→ **ASSIGNMENT**: Every record that follows should be copied exactly. No picture belongs in the copy.

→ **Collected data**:
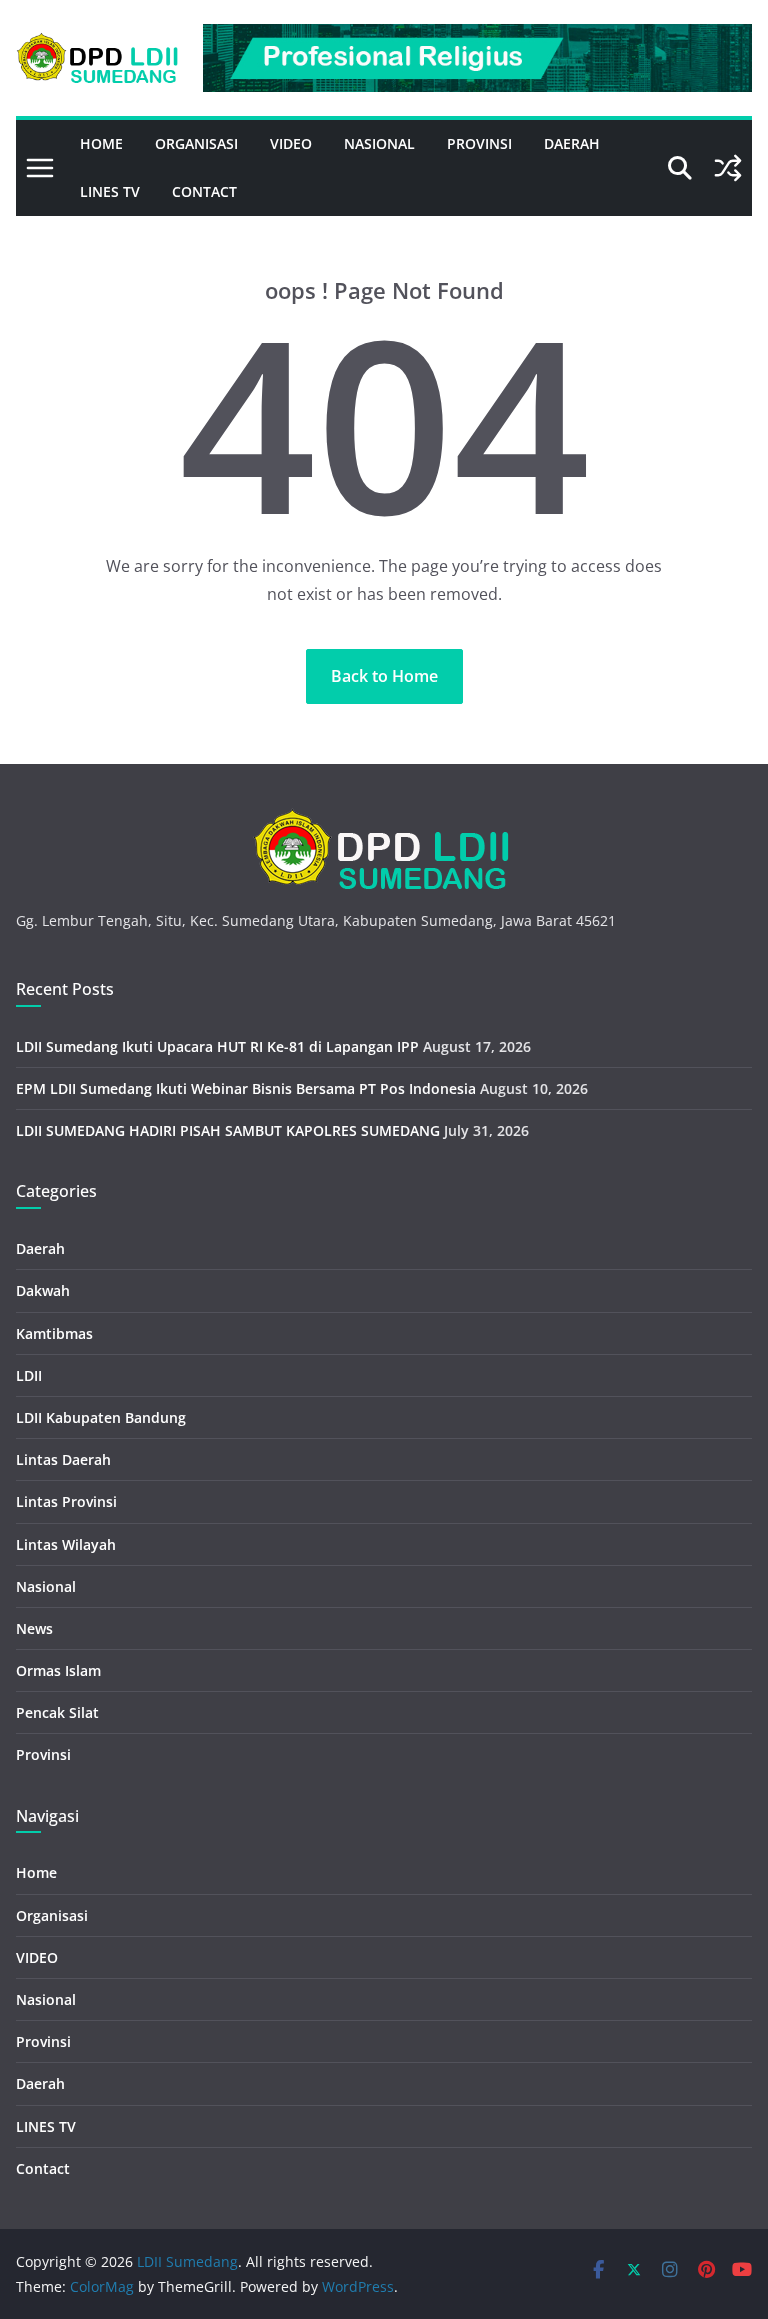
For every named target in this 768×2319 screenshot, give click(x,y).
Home (101, 143)
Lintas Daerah (63, 1459)
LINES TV (110, 191)
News (34, 1628)
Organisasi (196, 143)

→ **TASK RESULT**:
For every named target in this 768×2319 screenshot, give click(x,y).
Home (101, 143)
Lintas Daerah (63, 1459)
LINES TV (110, 191)
News (34, 1628)
Organisasi (196, 143)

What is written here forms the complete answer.